___ TEXT PROVIDED

Four Basic Tools You
Need for Going on Offense
    Truth In Lending Act (“TILA”)
    Foreclosure By Advertisement Statute
    Minnesota “Equity Stripping” Laws
    Minnesota’s New Anti-Predatory Lending
     Laws
EARLY IS BETTER

  The earlier you look at the documents
   and go on “offense” the better.

                              --Why?--
    One of the most powerful legal claims is a
     Truth In Lending Act violation, and it is
     arguably extinguished after the Sheriff’s Sale
     has occurred. See Saygnarath v. BNC Mortgage, 2007 WL 1141495 (D.
     Minn. 2007); But see Walker v. Contimortgage, 232 B.R. 725 (Bankr. N.D. Ill. 1999)
TRUTH IN LENDING ACT

  The Truth In Lending Act (“TILA”) is the
   most powerful tool you have to stop a
   foreclosure.

    WHY?
       The remedies provided under TILA are so
        powerful that they completely change the
        leverage and dynamics of a foreclosure, because
        the mortgage is immediately VOID.
RESCISSION
 If appropriate TILA and HOEPA disclosures are not
  made, or if prohibited terms are included in a HOEPA
  loan, the consumer can rescind a loan for up to 3 years
  from the date of consummation unless the property has
  been earlier sold or transferred. 15 U.S.C. §§ 1635(a),
  1635(f).

______

**WRITTEN TASK 1:** From the slides on foreclosure defense, return everything from "Minn. 2007); But" down to "foreclosure.", word for word.
**WRITTEN TASK 2:**
Answer these questions using the slides on foreclosure defense:
(a) What do the slides call the most powerful tool you have to stop a foreclosure?
(b) For up to how many years from the date of consummation can a consumer rescind a loan?
(c) Which case is cited first in support of the point that a Truth In Lending Act claim is arguably extinguished after the Sheriff's Sale?
**WRITTEN TASK 3:** Continue the slides on foreclosure defense from the point where they stop.
The lines that come after this text have nothing to do with the tasks here.

___ DATASET EXTRACT

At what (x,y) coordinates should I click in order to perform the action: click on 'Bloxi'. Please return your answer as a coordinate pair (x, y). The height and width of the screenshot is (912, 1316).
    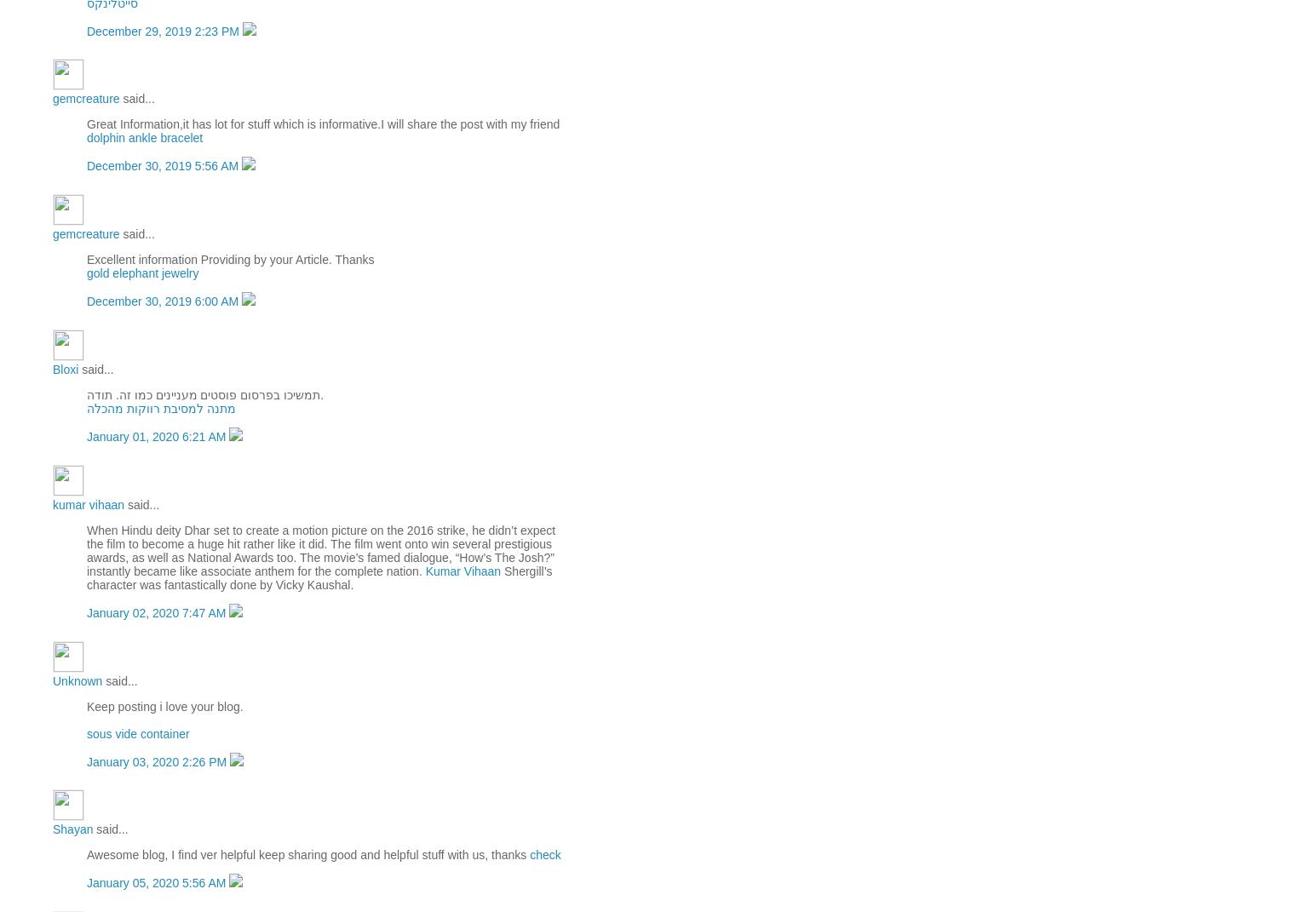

______

**WRITTEN RESPONSE 1:**
Minn. 2007); But see Walker v. Contimortgage, 232 B.R. 725 (Bankr. N.D. Ill. 1999)
TRUTH IN LENDING ACT

  The Truth In Lending Act (“TILA”) is the
   most powerful tool you have to stop a
   foreclosure.

**WRITTEN RESPONSE 2:**
(a) The Truth In Lending Act ("TILA")
(b) Up to 3 years
(c) Saygnarath v. BNC Mortgage, 2007 WL 1141495 (D. Minn. 2007)

**WRITTEN RESPONSE 3:**
 Upon rescission, a consumer is not liable for any
  finance or other charge under the mortgage loan
  and any security interest given by the consumer is
  void. 15 U.S.C. § 1635(b); Regulation Z, 12 C.F.R. §
  226.23(d). Rescission can be made against any
  assignee of the loan. 15 U.S.C. § 1641(c).
Spotting A TILA Violation

  First, does TILA rescission apply to your
   client’s mortgage?
    Was the mortgage refinancing an earlier
     mortgage? If not, the TILA rescission right
     does not apply.

    Did the refinancing occur within the past
     three years? If not, the three year statute of
     limitations period has passed.
Three Day Right To Cancel

  Did every person (husband and wife)
   each receive two notices of a right to
   cancel?
  If they received the notice, were the
   dates calculated correctly?
    Exclude Sundays and Holidays.
    Cannot be blank, i.e. Ameriquest
    Cannot “waive” right at closing, unless there
     are special circumstances
Calculation of the Finance
Charge and Amount Financed

  Every charge on a HUD-1 itemized
   disclosure is either a “finance charge” or
   an “amount financed.”

  The purpose is to disclose to the
   consumer the cost of obtaining credit
   rather than paying cash.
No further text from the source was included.